Hemojuvelin ( HJV ), the coreceptor of the BMP ‐ SMAD pathway that up‐regulates hepcidin transcription, is a repulsive guidance molecule ( RGM c) which undergoes a complex intracellular processing. Following autoproteolysis, it is exported to the cell surface both as a full‐length and a heterodimeric protein. In vitro membrane HJV (m‐ HJV ) is cleaved by the transmembrane serine protease TMPRSS 6 to attenuate signalling and to inhibit hepcidin expression. In this study, we investigated the number and position of HJV cleavage sites by mutagenizing arginine residues (R), potential TMPRSS 6 targets, to alanine (A).

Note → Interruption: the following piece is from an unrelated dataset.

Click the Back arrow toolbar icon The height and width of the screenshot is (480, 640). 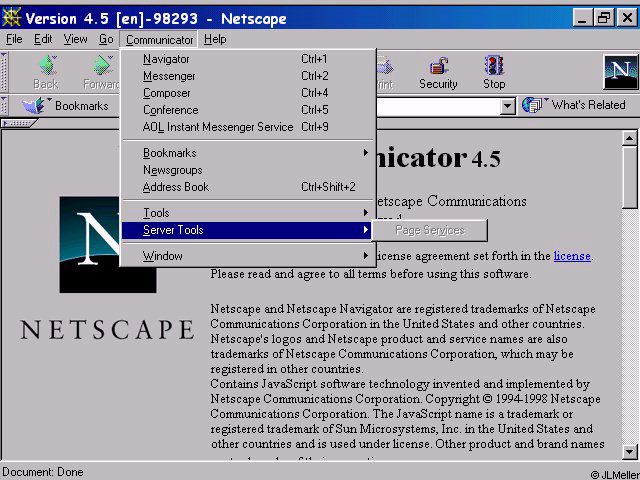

We analysed translation and membrane expression of HJV R mutants and the pattern of fragments they release in the culture media in the presence of TMPRSS 6. Abnormal fragments were observed for mutants at arginine 121, 176, 218, 288 and 326. Considering that all variants, except HJV R121A , lack autoproteolytic activity and some (HJV R176A and HJV R288A ) are expressed at reduced levels on cell surface, we identified the fragments originating from either full‐length or heterodimeric proteins and defined the residues 121 and 326 as the TMPRSS 6 cleavage sites in both isoforms. Using the N‐terminal FLAG ‐tagged HJV , we showed that residue 121 is critical also in the rearrangement of the N‐terminal heterodimeric HJV . Exploiting the recently reported RGM b crystallographic structure, we generated a model of HJV that was used as input structure for all‐atoms molecular dynamics simulation in explicit solvent. As assessed by in silico studies, we concluded that some arginines in the von W illebrand domain appear TMPRSS 6 insensitive, likely because of partial protein structure destabilization.